Feeding should ideally take place daily, but in limited quantities that are eaten within an hour or two – the enclosure should not have excess live food moving around the morning after feeding. Waxworm larvae and mealworms should be fed relatively sparingly as they have a high fat content. Remove any uneaten live food after around 30 minutes as they annoy leopard geckos by nipping at them during the night.
It is very important that food should be dusted with a vitamin and calcium supplement on a regular basis; once or twice a week for non-breeding adults and 3-4 times a week for juveniles and egg-laying females. Failure to undertake such dietary supplementation may result in metabolic bone diseases and other such problems.
Handling
Leopard geckos are usually very docile and rarely bite. Movements should be slow and gentle but confident. To pick up your gecko, place one hand above the shoulders and support the underside with your other hand.
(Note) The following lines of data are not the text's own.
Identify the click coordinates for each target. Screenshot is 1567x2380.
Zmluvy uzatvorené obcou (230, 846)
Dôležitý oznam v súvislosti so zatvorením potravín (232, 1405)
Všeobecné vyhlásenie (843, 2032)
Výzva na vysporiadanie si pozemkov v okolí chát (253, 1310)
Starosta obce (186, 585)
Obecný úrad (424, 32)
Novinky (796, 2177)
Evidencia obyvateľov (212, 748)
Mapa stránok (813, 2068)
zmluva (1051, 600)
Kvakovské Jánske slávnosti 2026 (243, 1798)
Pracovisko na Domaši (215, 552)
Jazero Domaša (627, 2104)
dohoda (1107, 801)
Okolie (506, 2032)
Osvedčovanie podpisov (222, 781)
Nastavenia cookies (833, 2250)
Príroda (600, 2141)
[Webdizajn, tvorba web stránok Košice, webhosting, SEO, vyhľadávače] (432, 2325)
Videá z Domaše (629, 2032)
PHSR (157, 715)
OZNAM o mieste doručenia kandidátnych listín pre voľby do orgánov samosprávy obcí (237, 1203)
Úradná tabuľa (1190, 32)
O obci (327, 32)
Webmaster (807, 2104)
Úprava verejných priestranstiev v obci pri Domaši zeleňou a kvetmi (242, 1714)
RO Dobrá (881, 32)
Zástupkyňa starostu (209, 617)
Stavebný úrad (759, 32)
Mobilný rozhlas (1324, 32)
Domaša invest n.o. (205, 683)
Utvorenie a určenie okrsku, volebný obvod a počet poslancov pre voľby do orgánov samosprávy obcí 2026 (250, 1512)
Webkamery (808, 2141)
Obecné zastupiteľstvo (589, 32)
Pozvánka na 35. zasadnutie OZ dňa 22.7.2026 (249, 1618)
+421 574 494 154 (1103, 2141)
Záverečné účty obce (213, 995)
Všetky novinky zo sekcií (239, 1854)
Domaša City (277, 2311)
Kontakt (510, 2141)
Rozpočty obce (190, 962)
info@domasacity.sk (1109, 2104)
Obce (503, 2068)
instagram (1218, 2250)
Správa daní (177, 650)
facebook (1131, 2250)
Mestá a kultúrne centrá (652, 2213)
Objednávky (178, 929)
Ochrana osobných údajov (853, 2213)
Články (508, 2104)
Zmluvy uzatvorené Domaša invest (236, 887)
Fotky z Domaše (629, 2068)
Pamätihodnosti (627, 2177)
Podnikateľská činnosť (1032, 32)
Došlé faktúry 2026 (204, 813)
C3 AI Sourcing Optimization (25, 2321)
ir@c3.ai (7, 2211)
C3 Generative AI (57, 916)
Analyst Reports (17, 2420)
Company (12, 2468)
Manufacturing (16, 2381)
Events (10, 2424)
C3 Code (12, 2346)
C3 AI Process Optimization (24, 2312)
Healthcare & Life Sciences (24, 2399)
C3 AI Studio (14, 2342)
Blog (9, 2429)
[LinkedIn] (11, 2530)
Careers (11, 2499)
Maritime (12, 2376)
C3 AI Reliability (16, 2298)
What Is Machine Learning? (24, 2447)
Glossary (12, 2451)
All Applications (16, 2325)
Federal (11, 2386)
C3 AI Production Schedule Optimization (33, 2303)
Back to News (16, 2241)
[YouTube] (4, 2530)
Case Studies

Reptiles can carry a form of Salmonella, which can be transferred to humans. Good hygiene and washing your hands after handling your Leopard gecko should be sufficient to prevent any risk of infection.
This information is supported by Reptile & Exotic Pet Trade Association.
Corn Snake
Corn snakes are a species of rat snake, originating from eastern United States, and are the most popular rat snake species kept as pets.
Adult corn snakes are small to medium in size, easy to feed and can withstand a large temperature range. They are generally good natured and therefore ideal as a first snake or the experienced hobbyist alike. They come in a vast and increasing array of domesticated colour morphs and all corn snakes available are captive bred.
The corn snake’s habitat varies from open wood lands to rocky hillsides and the length of an adult varies from 60cm to 200cm. Their average life span is approximately 15-20 years.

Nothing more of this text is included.